**Görev:** Aşağıdaki Bangkok anlatısında "Aslında işim iki" sözlerinden "olanı da motor." sözlerine kadar olan kısmı lütfen kelimesi kelimesine aktarın.

**Alıntılanan metin:**
··········
Bangkok dedik te, ilk kez 1996 Yılında zengin olma hayalleriyle gitmiştim Bangkok'a.
Ne seyahatti ama
Cemaatin önde gelen çelik tüccarlarından birisiyle tekstil firması açacaktık.
Seri toplantılardan sonuç alamayınca net doneler temin edebilmek için
arkadaşlar beni Bangkok'a yolladılar.
Aslında işim iki günlük ama o zamanlar haftada bir uçak var.
El mahkum, bir hafta takılacağız
Bangkok'da ulaşım genelde motorbisikletlerle yapılıyor.
Yollar, çekirge sürüsü gibi motor dolu
Taksi mi alacaksın?
Motora binmelisin.
Hem o trafikte en pratik olanı da motor.
Bizde nasıl her köşe başında taksi durakları var,
Bangkok'da da her köşe başında, otellerin önlerinde, gece kulüplerinin çıkışlarında
Her yerde yirmi otuz tane motor görmeniz mümkündür.
Benim iş iki günde bitti, toplayacaklarımızı topladık.
Gündüz lay lay lom takılıyorum
Elimdeki hesaplı parayla Amerikan değil, yerli bira Singha içiyorum.
Yerli malı yurdun malı herkes onu kullanmalı di mi ama
Akşam oldumu, ufaktan vites arttırıyorum
Gece yarısına doğru çıkıyorum otelden, iniyorum otelin önündeki motorculara
Veriyorum bir tanesine 100 Baht ( 2.5 usd falan )
··········
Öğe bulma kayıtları
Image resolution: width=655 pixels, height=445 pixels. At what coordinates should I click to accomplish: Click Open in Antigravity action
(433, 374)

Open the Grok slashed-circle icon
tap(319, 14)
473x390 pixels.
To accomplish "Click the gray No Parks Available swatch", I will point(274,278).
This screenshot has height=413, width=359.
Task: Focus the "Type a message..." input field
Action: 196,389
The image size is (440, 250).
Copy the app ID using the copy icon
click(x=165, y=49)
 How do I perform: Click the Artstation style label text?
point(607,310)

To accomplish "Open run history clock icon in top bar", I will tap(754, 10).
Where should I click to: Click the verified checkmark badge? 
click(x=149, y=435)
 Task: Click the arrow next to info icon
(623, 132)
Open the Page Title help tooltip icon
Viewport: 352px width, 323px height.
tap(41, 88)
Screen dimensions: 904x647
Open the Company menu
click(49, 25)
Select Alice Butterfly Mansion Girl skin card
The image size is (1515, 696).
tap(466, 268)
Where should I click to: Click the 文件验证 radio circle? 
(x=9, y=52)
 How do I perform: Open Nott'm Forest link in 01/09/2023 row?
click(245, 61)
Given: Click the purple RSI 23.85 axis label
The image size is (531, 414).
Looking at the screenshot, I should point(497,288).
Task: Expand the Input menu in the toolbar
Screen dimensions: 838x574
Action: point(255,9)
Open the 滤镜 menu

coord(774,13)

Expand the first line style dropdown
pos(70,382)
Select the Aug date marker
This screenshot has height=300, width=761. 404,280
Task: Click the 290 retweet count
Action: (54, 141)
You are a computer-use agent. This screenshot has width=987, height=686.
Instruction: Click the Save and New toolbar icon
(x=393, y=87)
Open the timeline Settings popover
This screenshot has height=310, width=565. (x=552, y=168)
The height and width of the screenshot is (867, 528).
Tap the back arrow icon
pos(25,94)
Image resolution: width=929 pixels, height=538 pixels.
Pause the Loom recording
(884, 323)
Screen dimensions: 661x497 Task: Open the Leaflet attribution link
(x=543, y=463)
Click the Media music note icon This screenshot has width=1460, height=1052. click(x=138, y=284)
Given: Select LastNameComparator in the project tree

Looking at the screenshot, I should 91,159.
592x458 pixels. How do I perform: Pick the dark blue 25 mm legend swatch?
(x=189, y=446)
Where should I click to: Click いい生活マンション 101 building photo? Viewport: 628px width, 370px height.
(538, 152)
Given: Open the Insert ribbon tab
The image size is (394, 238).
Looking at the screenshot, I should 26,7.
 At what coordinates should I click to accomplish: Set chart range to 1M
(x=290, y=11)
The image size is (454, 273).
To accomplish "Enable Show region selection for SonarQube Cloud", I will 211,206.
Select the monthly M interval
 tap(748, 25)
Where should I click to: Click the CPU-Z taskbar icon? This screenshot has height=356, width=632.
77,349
··········
**Yanıt aşağıda:**
Aslında işim iki günlük ama o zamanlar haftada bir uçak var.
El mahkum, bir hafta takılacağız
Bangkok'da ulaşım genelde motorbisikletlerle yapılıyor.
Yollar, çekirge sürüsü gibi motor dolu
Taksi mi alacaksın?
Motora binmelisin.
Hem o trafikte en pratik olanı da motor.